The incredibly difficult threads that paleo-libertarians, social liberals, neocons, full-on socialists, communists (i.e. almost all sides of the political spectrum) refuse to pull on when they talk about India (and lazily attribute every problem to muh culture, muh religion, muh genetics):
•Prevailing caste tensions dating back to the extremely bureaucratic pattern of economy and society during the colonial era, which resulted in demands for affirmative action post-independence rather than for opening up trade and business. More or less solved but still not open enough yet. Of course this would make everything in society a power struggle, and result in politicalization of all interactions. Economising becomes a pipe dream.

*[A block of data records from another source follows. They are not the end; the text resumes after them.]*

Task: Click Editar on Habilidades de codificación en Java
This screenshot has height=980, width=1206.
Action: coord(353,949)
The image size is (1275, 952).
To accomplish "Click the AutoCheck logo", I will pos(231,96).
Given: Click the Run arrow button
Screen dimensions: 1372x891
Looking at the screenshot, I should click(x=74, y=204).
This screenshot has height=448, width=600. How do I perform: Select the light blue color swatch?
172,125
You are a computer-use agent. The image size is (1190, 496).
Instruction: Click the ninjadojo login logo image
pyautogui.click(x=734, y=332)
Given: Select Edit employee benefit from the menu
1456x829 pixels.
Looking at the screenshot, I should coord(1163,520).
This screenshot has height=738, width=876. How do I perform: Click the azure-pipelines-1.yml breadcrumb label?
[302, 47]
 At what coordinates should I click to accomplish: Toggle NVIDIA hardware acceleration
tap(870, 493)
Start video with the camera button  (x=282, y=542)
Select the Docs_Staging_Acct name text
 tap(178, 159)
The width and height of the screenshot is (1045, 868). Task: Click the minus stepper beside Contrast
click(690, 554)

•The destruction of metallic money and credit systems as they became centralised by fiat-like systems initially to a full-blown fiat system which pegged the Rupee to the Pound. This was followed by the establishment of a central bank in the early decades of the 1900's. The hold that this institution has had on the credit market post-independence is far greater than that of other central banks elsewhere. So much so that different industries had mandated interest rates. And let's not forget the bank nationalisation which made the problem worse. Progress has been made by removing these chains, but simply not good enough.
•The distortion of prevailing property titles by the Ryotwari, Mahalwari and Zamindari systems, the excessive property taxes, displacement and peasantisation of land-owners, the inadequate application of the title-transfer theory of property rights while implementing land reforms, land ceiling and land redistribution legislation post independence to address this.
•Existense of directive principles in the constitution which permits the state to impose welfare systems.
•The socialistic pattern adopted post independence which carried on the colonial legacy of bureaucratic control. 5 year plans that led to misallocation, malinvestment and stagnation.
•The spread of legal positivism and the destruction of prevailing legal systems.